:: Tarefa proposta ::
Segundo o texto sobre a enchente no Rio Grande do Sul, que documento define a cadeia de comando e o papel de cada agente em situações de desastre ou emergência?

:: Texto apresentado ::
Um ano da maior enchente da história do Rio Grande do Sul

É urgente pensarmos em um modelo eficiente e holístico, para que a resposta a desastres seja estruturada como um verdadeiro quarto pilar da democracia


15 de maio de 2025 - 13h22

(Crédito: Divulgação)

Segundo pesquisa realizada pelo Instituto Pólis e pelo IPEC,  7 a cada 10 brasileiros já viveram ou conhecem alguém que passou por um evento climático extremo. Uma pesquisa da rede globo em 2023 mostrou que 60% dos jovens associam a enchente como a principal consequência das mudanças climáticas, e que 81% dos jovens brasileiros consideram as mudanças climáticas uma consequência direta das ações humanas. Estamos, enquanto cidadãos, cada vez mais conscientes que a crise climática não é mais previsão, é realidade.  

No ano passado, compartilhei aqui o sonho realizado de fazer um intercâmbio. Tive muitos aprendizados e, de lá, pra cá procurei intencionalmente me integrar mais sobre um campo da adaptação climática que é parte fundamental no processo de salvar vidas. A gestão de desastres e a experiência do intercâmbio me trouxe alguns aprendizados que quero dividir com vocês, porque foram muitos e reveladores. 

Durante o tempo que estive em Nebraska, no coração do centro-oeste dos Estados Unidos, trabalhei na Nebraska Forest Service Agency, responsável por toda a gestão de florestas do Estado de Nebraska. Desde 2019, ela também faz a gestão das respostas aos incêndios florestais, que passaram a ser mais comuns na região. Foi lá que conheci um instrumento especial para os chamados “first responders”, o “task book” — ou livro de tarefas — um documento que define com precisão a cadeia de comando e o papel de cada agente em uma situações de desastre ou emergência.

Embora os processos ainda carecem de digitalização e as brigadas sejam essencialmente voluntárias, fiquei impressionada com a rapidez da resposta. Precisamos olhar para essa parte essencial do processo de adaptação: a gestão de desastres. Afinal, infelizmente, eles vão continuar acontecendo, com intensidade cada vez maior. 

O que observei foi um contraste marcante entre os modelos. Embora o Brasil tenha uma Política Nacional de Proteção e Defesa Civil, na prática, não há uma cadeia de comando clara e eficiente para organizar respostas rápidas e técnicas. Já em Nebraska, onde tornados e incêndios florestais são muito frequentes, todos sabem exatamente o que fazer quando a emergência bate à porta. Em tese, a cadeia de comando se transforma completamente: o chefe da divisão de resposta assume a liderança, e nem o prefeiton ou o governador têm poder de veto. Isso assegura que a resposta seja técnica, eficiente e livre de interferências político partidárias.

:: Linhas listadas ::
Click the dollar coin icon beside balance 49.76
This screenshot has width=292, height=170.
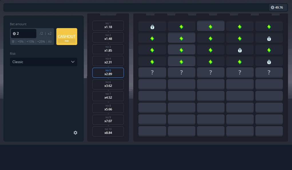click(x=272, y=7)
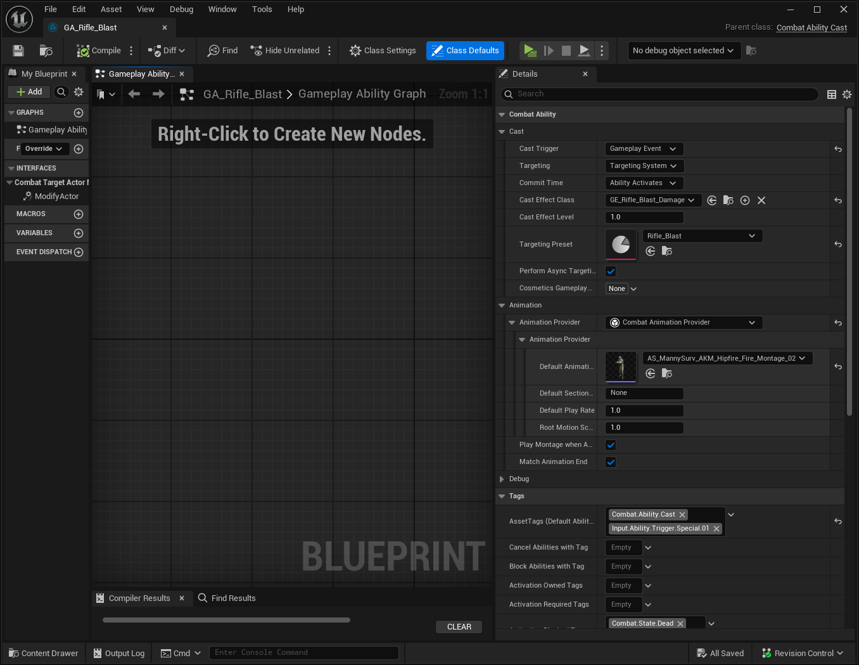Click the CLEAR button in Compiler Results
859x665 pixels.
[x=459, y=627]
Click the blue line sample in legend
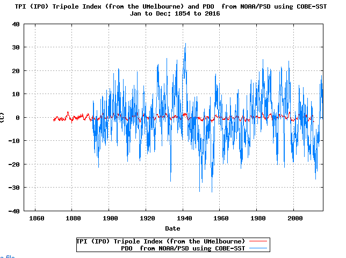The image size is (346, 258). tap(258, 248)
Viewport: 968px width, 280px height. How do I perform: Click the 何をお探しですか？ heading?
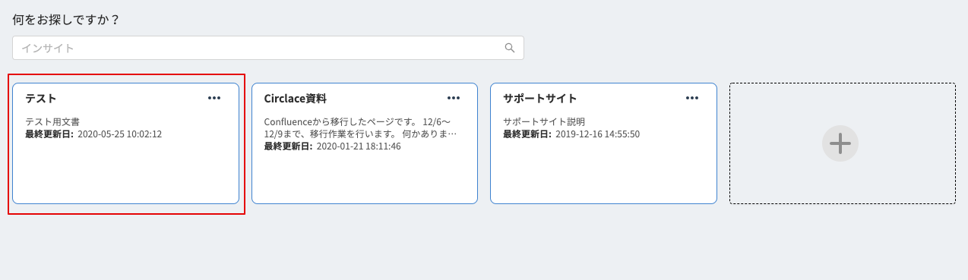(67, 20)
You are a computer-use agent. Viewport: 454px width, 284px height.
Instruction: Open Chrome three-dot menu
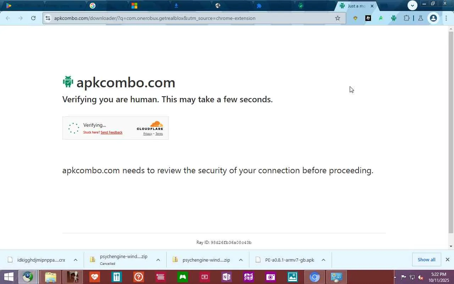coord(446,18)
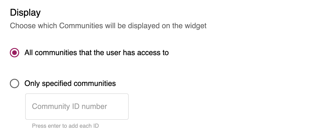Viewport: 316px width, 140px height.
Task: Enable showing only specified communities
Action: click(x=14, y=84)
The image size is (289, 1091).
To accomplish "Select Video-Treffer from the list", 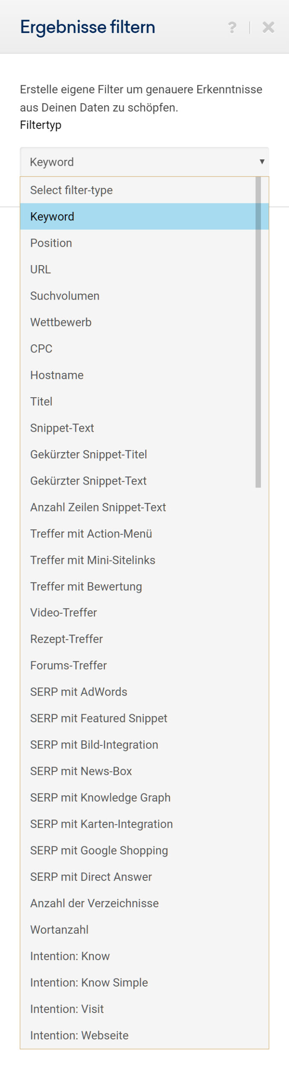I will (x=64, y=612).
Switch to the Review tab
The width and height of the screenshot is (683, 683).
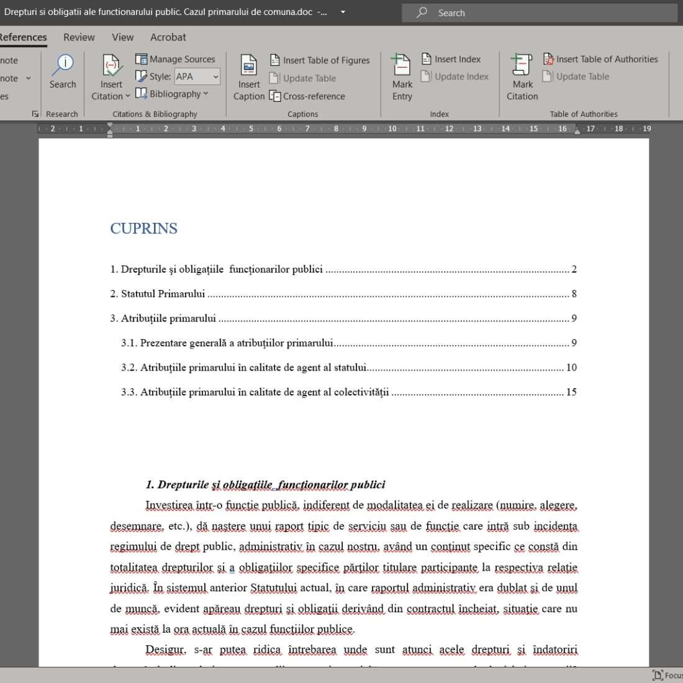click(79, 37)
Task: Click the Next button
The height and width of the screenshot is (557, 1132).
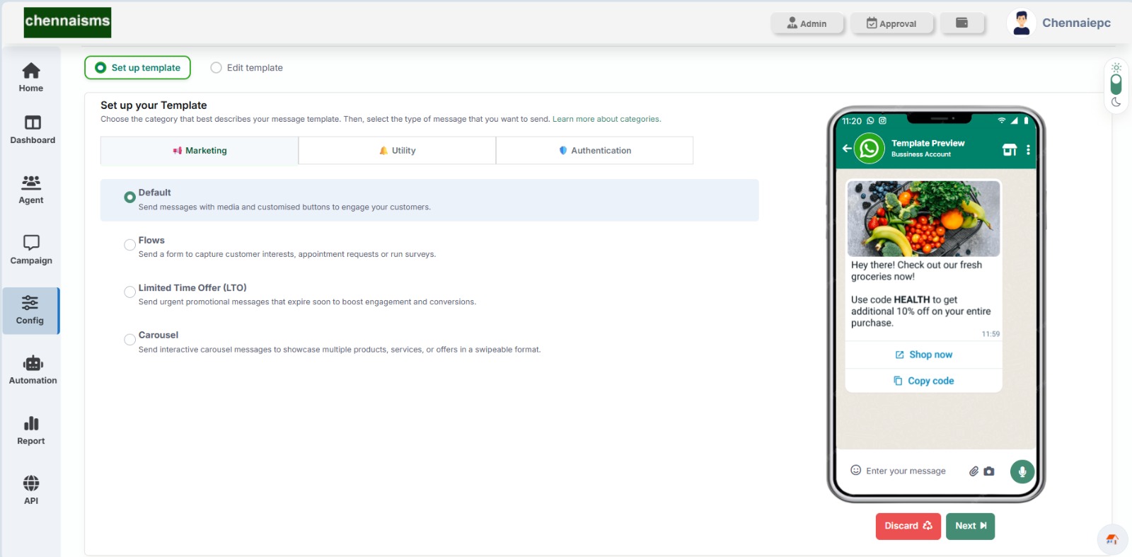Action: point(970,526)
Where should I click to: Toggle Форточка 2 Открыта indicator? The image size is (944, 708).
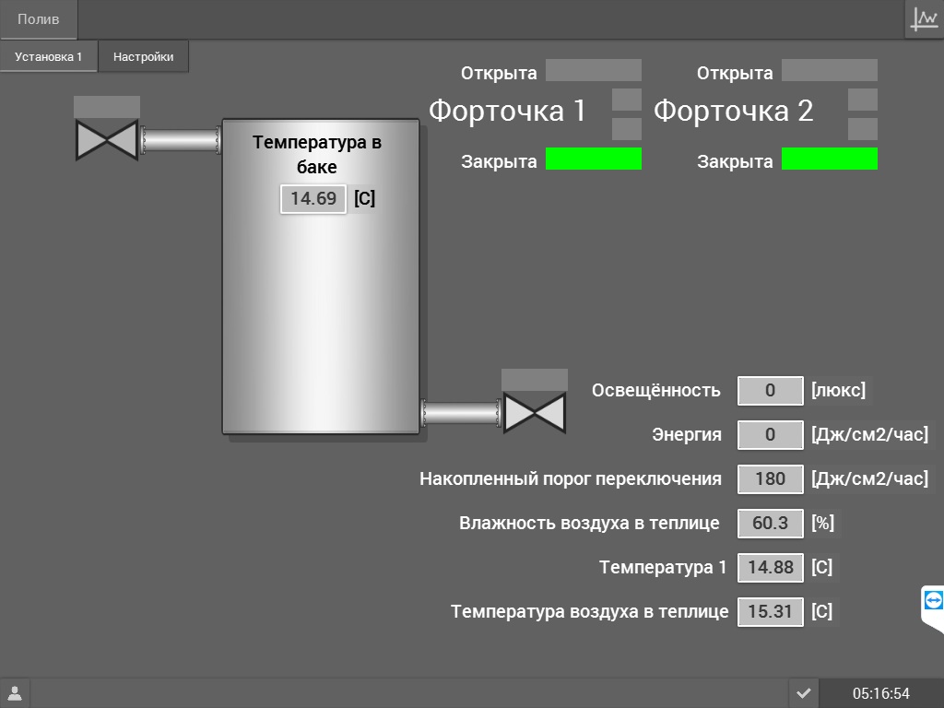829,71
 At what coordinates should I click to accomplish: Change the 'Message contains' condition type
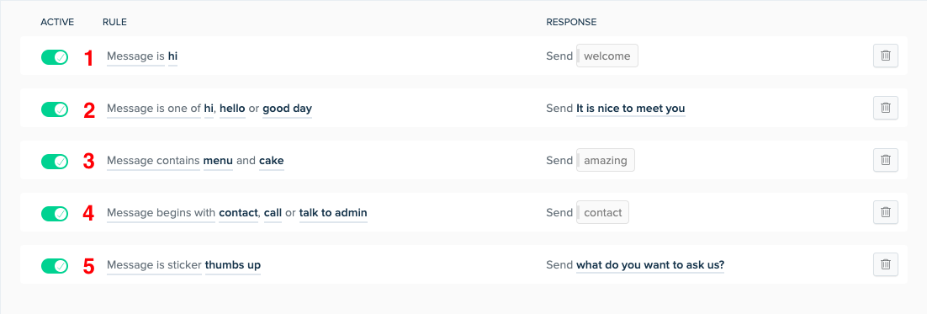point(153,161)
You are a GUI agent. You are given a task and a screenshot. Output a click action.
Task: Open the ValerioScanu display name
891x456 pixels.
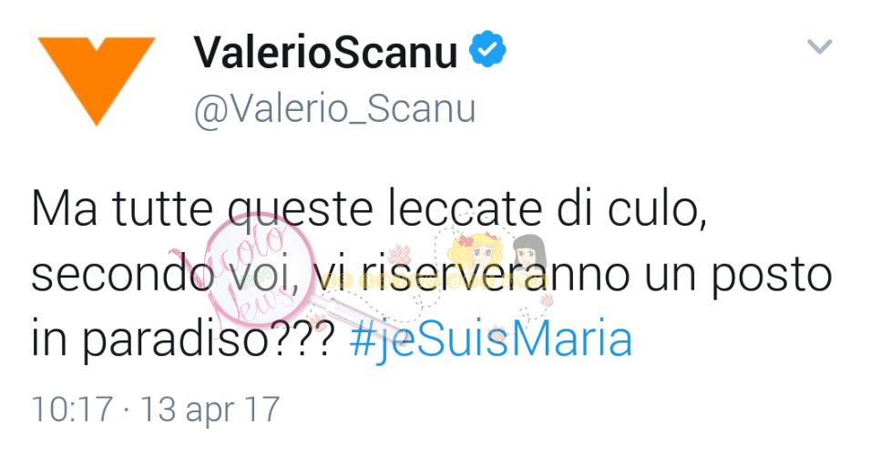pyautogui.click(x=325, y=52)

:: Solução ::
O “task book”, ou livro de tarefas.